The most notable feature of this plant is its odd inflorescence, where the flowers are hidden by the extended bracts, giving it a sinuous, snake-like appearance, hence its name.

==Ecology==
Like other aloes, this plant attracts a wide variety of pollinators, including insects such as bees, wasps and ants, and bird species such as sunbirds. Its seeds may be attacked by weevils.

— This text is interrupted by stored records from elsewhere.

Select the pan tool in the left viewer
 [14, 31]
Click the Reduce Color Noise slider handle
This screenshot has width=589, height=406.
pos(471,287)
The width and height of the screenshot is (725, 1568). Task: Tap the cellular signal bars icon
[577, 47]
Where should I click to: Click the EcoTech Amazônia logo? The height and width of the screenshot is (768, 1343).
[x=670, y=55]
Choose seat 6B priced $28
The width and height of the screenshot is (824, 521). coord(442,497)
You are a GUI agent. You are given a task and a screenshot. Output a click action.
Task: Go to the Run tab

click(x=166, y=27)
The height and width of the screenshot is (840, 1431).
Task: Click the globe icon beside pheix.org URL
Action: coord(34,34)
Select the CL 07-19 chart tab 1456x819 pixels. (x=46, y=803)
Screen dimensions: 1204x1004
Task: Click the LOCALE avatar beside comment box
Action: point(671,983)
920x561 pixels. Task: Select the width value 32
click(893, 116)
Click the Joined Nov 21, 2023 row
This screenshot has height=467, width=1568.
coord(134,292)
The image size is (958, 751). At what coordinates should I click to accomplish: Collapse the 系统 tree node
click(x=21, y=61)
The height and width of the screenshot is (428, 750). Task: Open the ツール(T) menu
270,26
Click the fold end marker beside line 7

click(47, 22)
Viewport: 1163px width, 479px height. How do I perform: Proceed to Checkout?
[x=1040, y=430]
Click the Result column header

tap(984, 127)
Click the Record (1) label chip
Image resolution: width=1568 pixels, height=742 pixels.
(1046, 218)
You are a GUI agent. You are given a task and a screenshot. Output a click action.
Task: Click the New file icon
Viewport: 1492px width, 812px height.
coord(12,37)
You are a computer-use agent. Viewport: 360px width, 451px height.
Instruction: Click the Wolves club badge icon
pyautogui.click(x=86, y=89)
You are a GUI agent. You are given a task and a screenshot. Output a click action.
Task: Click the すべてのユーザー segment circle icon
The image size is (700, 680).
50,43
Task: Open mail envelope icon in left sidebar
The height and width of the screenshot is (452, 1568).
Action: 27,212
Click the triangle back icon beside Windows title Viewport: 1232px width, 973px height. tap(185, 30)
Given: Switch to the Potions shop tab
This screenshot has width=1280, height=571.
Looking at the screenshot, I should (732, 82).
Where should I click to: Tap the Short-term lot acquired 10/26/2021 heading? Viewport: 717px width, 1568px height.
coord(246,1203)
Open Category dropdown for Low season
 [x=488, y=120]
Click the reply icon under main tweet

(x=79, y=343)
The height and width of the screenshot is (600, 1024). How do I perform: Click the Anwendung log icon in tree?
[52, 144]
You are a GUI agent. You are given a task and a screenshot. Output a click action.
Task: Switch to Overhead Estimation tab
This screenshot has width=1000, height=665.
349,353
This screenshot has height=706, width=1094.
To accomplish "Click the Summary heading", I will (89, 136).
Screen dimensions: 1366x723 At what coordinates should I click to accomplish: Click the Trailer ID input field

==Relationship with humans==
===Conservation===
This plant is not threatened by human activity in its range.

===Uses===
This plant, like many other Aloe species such as the well-known Aloe vera, is held to have medicinal properties. Farmers use it as an disinfectant, an ear remedy for sheep, and a pesticide to purge ticks from livestock.

===Cultivation===
Like most Aloe species, this plant is a water-wise plant that may be used in xeriscaping. It grows well in well-drained soil and flourishes in full sun. This plant is propagated from seed.